**WHAT TO WORK ON**. Taking the line with "Task: Click the red SPD color square" as the first, copy every line through the end of the records below exactly. Do not include pictures.

**RECORDS FOR THIS EXERCISE**.
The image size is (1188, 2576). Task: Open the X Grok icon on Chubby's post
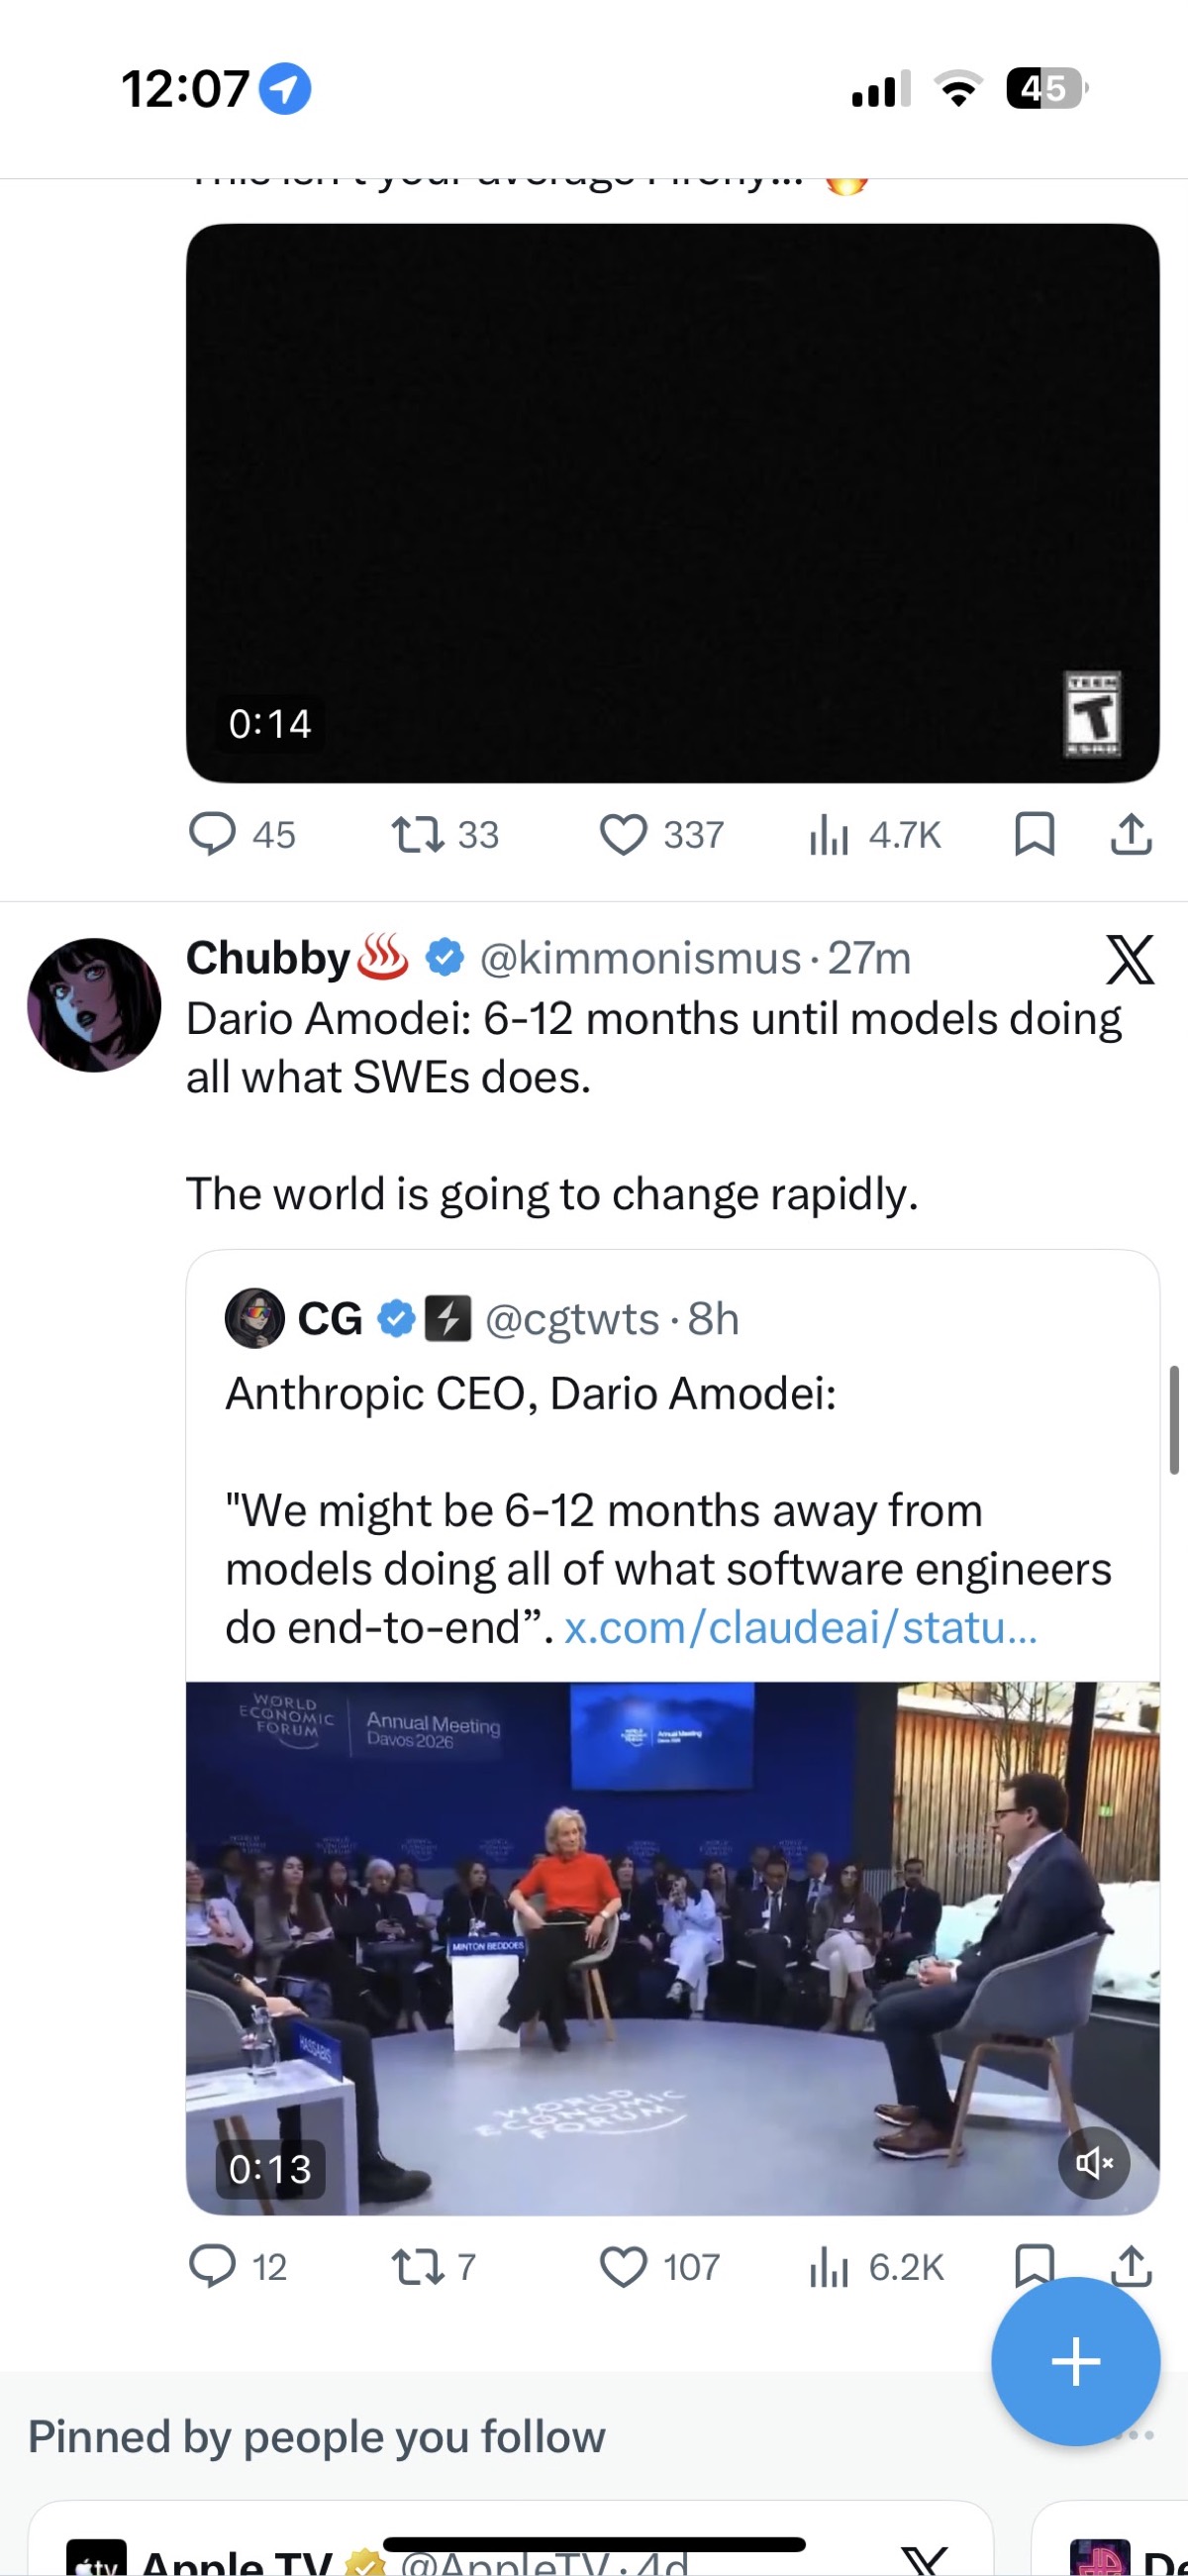(x=1129, y=960)
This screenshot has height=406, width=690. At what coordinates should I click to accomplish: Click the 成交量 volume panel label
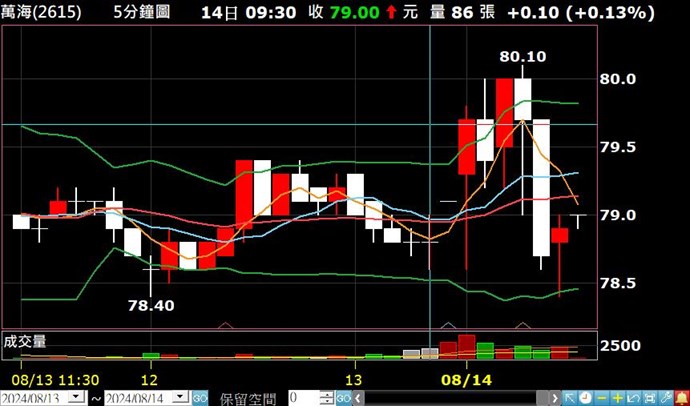26,341
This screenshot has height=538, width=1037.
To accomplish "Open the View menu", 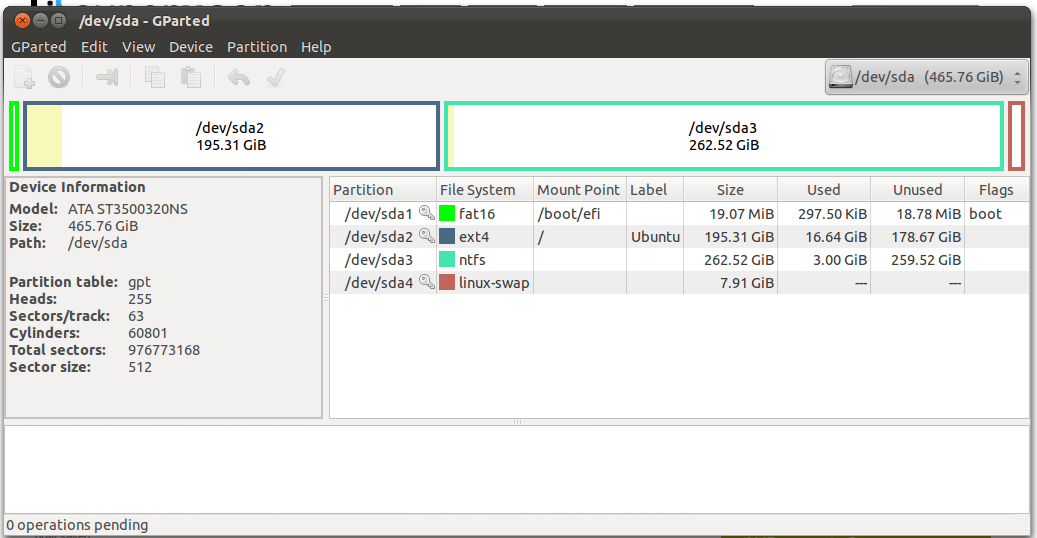I will [x=138, y=47].
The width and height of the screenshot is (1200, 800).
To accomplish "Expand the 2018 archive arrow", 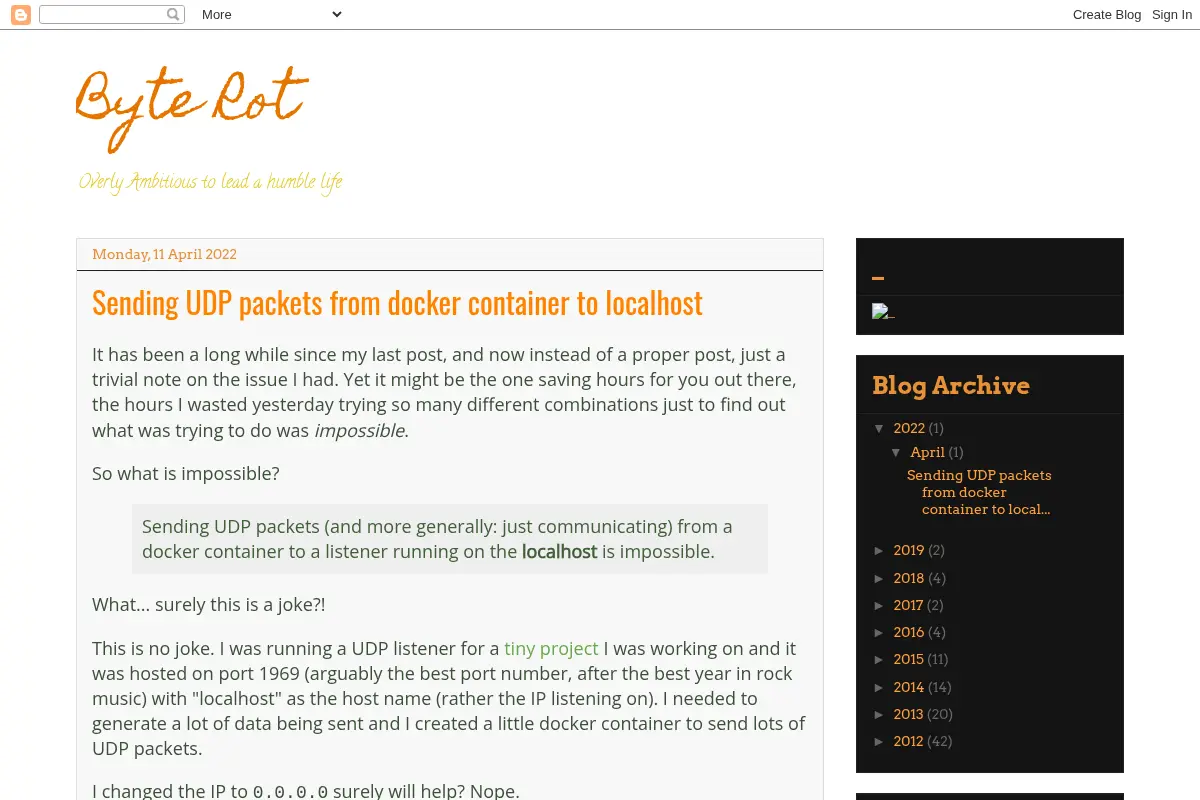I will [x=880, y=578].
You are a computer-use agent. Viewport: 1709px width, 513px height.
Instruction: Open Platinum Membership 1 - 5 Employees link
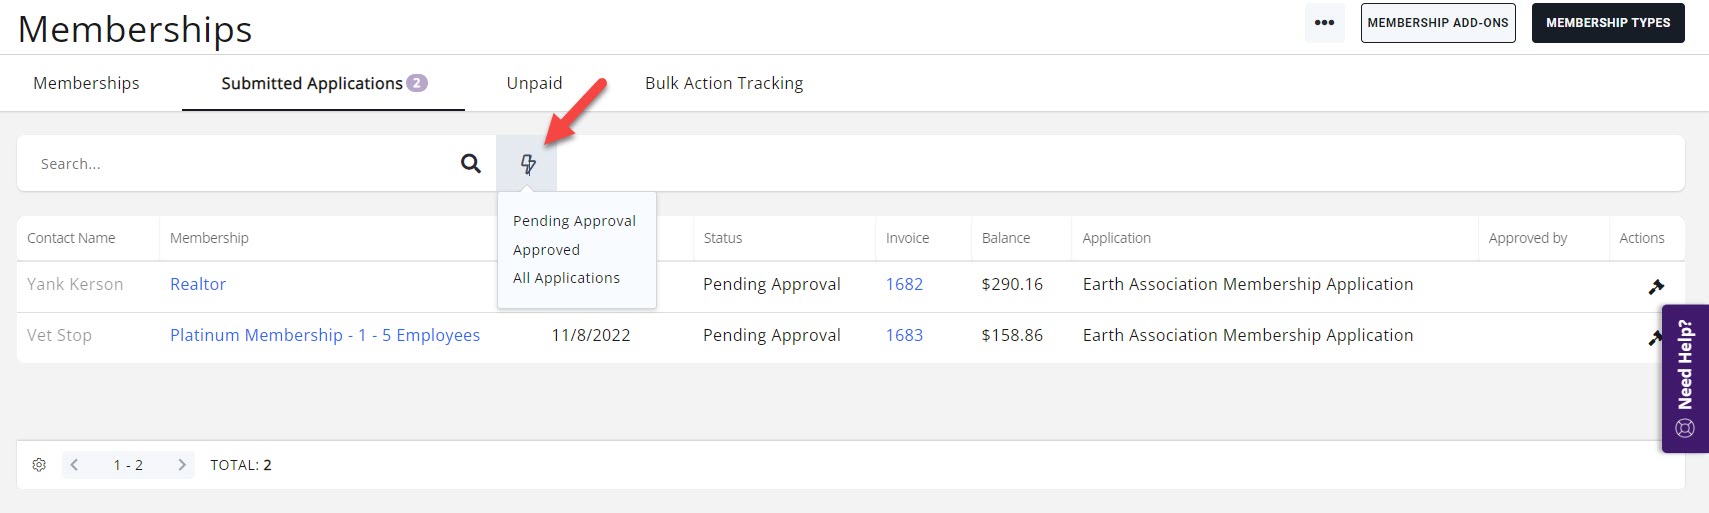325,335
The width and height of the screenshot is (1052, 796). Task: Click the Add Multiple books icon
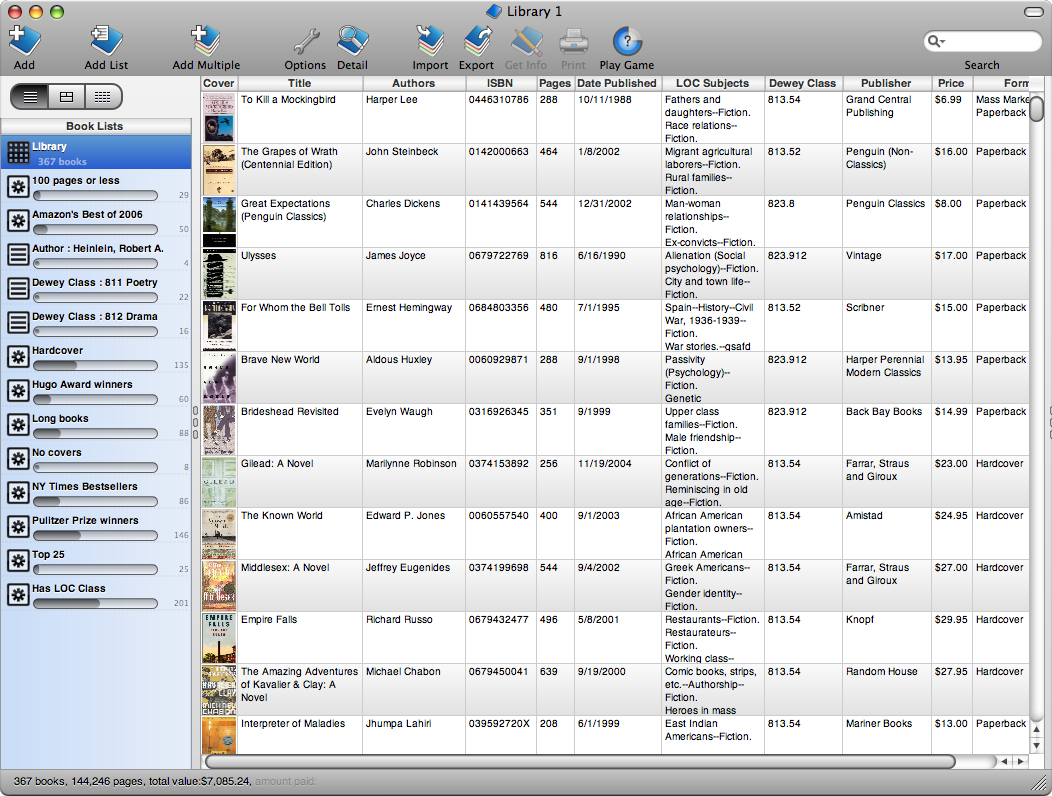(206, 42)

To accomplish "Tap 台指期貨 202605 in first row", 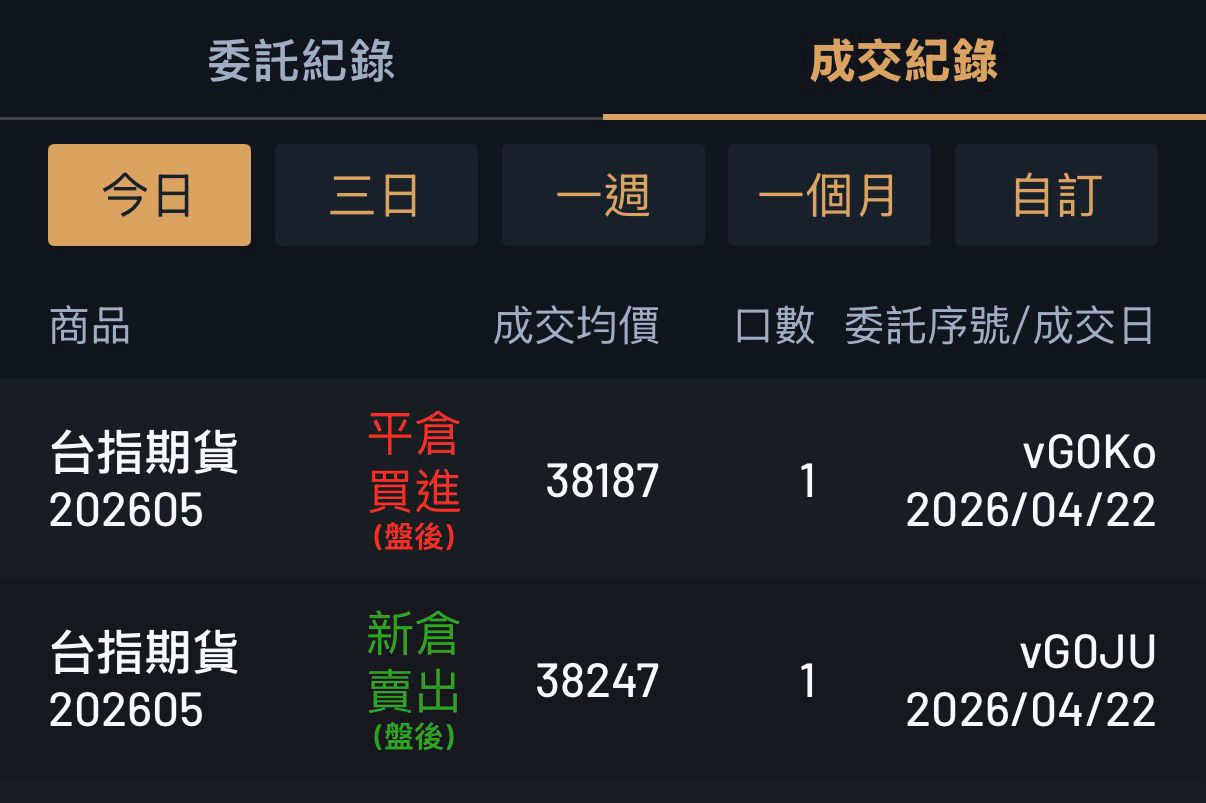I will [144, 481].
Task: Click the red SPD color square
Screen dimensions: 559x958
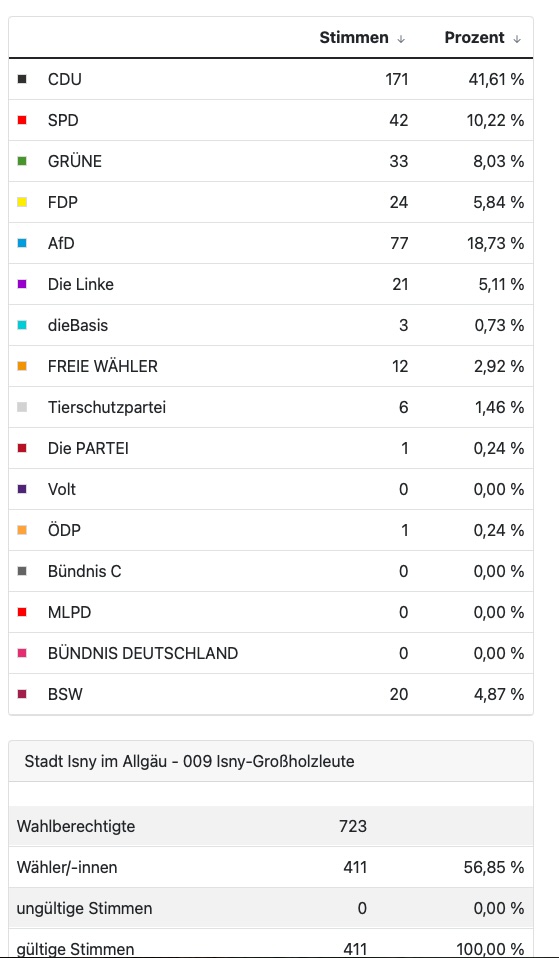Action: click(22, 120)
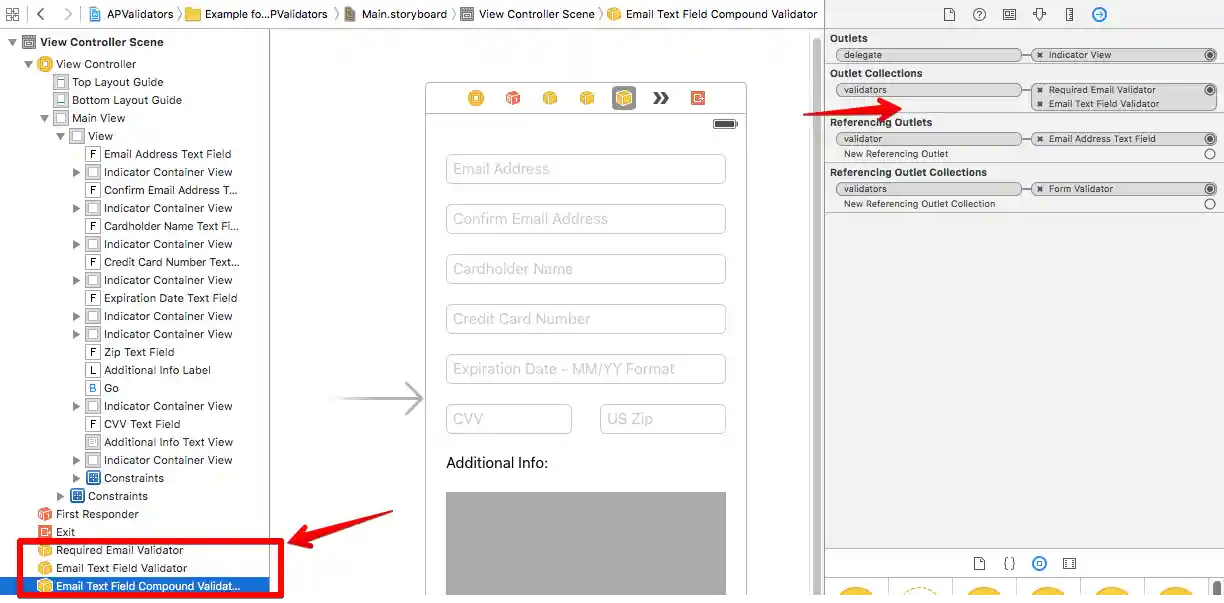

**EXPECTED ANSWER**.
Task: Click the red SPD color square
Screen dimensions: 559x958
Action: click(22, 120)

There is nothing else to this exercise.